Редакционное задание (СИ) - Белая Яся. Страница 16
Тётя Лида, мамина сестра, старалась изо всех сил, чтобы я не чувствовала себя ущемлённой. Смогла устроить меня в лучшую школу с гимназическим уклоном. И хотя ездить приходилось почти на другой конец немаленького города — забирать оттуда не собиралась.
Она, конечно, была мне больше старшей подругой, чем матерью. Но от этого легче было делиться личным — рассказами о первой влюблённости, первом поцелуе, первом сексе.
Она всегда давала дельные советы по поводу мальчиков и помогала мне собраться на первое свиданье, со смехом рассказывая, как в её время крутили волосы на свёрнутые в рулончик бумажки и выжимали красную пасту в лак для ногтей.

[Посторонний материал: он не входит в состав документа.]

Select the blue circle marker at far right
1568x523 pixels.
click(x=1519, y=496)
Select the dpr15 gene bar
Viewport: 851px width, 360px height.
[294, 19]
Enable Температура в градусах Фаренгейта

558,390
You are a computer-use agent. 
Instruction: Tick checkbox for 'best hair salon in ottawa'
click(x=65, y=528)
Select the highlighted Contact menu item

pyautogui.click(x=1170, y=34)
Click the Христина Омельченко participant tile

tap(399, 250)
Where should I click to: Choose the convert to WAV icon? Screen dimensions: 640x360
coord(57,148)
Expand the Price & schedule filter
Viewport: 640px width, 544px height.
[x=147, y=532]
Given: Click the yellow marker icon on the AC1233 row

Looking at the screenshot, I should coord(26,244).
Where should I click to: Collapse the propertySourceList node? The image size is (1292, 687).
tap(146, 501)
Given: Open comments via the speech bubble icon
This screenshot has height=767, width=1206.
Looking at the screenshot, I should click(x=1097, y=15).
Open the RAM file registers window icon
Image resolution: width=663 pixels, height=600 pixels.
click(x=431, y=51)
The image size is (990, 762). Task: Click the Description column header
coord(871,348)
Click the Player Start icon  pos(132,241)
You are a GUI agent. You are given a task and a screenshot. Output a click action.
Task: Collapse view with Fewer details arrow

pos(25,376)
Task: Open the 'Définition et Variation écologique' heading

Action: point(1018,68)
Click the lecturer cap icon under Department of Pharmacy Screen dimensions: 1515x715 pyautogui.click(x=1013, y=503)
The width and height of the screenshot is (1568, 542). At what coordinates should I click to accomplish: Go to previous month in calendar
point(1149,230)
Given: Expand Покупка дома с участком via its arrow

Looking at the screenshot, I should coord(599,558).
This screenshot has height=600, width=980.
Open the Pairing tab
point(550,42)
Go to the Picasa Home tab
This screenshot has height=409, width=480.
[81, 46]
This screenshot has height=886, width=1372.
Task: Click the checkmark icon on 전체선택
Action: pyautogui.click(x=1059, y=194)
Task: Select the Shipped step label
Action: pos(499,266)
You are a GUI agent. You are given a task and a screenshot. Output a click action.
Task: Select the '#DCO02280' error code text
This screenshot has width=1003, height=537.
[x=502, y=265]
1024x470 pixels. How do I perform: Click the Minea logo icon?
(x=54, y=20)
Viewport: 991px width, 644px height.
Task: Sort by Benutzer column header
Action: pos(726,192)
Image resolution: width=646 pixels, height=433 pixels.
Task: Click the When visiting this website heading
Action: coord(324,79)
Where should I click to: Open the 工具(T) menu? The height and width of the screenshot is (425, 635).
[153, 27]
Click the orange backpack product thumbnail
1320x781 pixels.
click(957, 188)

А на выпускной — она сшила мне великолепное платье всего за две ночи.
Лидия так и не поступила учиться. Говорила, что весь ум в их семье достался моей маме. А она сама предпочитает работать руками, и не видит ничего зазорного в том, чтобы строчить одежду в маленьком ателье, совмещённом с миленьким магазинчиком «Всё для шитья». Это нехитрое предприятие они держат вдвоём со школьной подругой. И на небольшой доход вполне нормально — без изысков и роскоши — живут.
Тётя однозначно одобрила мой выбор стать журналистом, и даже, отпросившись с работы, стояла со мной в очередях на подачу документов в университет. А после — переживала под дверью, за которой проходило собеседование.
Она так и не вышла замуж. Вообще не строила личных отношений. И когда я подросла, то винила в этом себя.
Родители…
Они всегда стояли между нами.
Лидия говорила о них исключительно хорошо и восторженно. Особенно, о маме. Она очень любила сестру.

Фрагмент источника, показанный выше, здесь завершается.